We thought last week was big with 26,000 new Learning How to Learners. But this week is even bigger—40,852 new fellow students! Welcome to our vibrant learning community, approaching 3 million total registered students on all platforms. If you are trying to grapple with career change or upskilling, as many are nowadays, check out our sequel course to Learning How to Learn—Mindshift.
Book of the Week
Explaining Postmodernism: Skepticism and Socialism from Rousseau to Foucault (Expanded Edition), by Stephen R. C. Hicks. We read this marvelous book some years back, when it was in its first edition, and are delighted to now see the book is now out with a new, expanded version that is, as we type this, now available on Kindle for free. (The expanded essays include “Free Speech and Postmodernism” and “From Modern to Postmodern Art: Why Art Became Ugly.” Hicks has a wonderfully readable style that makes complex philosophical ideas more comprehensible to us mere mortal, non-philosopher types.

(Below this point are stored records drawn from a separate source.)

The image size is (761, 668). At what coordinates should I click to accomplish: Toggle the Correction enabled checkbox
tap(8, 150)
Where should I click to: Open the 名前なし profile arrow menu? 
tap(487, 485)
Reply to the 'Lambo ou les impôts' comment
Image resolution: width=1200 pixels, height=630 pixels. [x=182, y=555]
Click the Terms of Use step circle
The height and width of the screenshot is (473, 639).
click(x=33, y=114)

True story: Barb was talking to a fellow colloquium attendee who seemed keenly aware of philosophy. She mentioned she only really felt she understood and enjoyed one book about philosophy, but for once she couldn’t remember the title or author. She dutifully reported back after a break to visit her hotel room that the book was Explaining Postmodernism, by Stephen Hicks. “Oh,” said Barb’s conversant. “That’s nice to hear, because I’m Stephen Hicks.”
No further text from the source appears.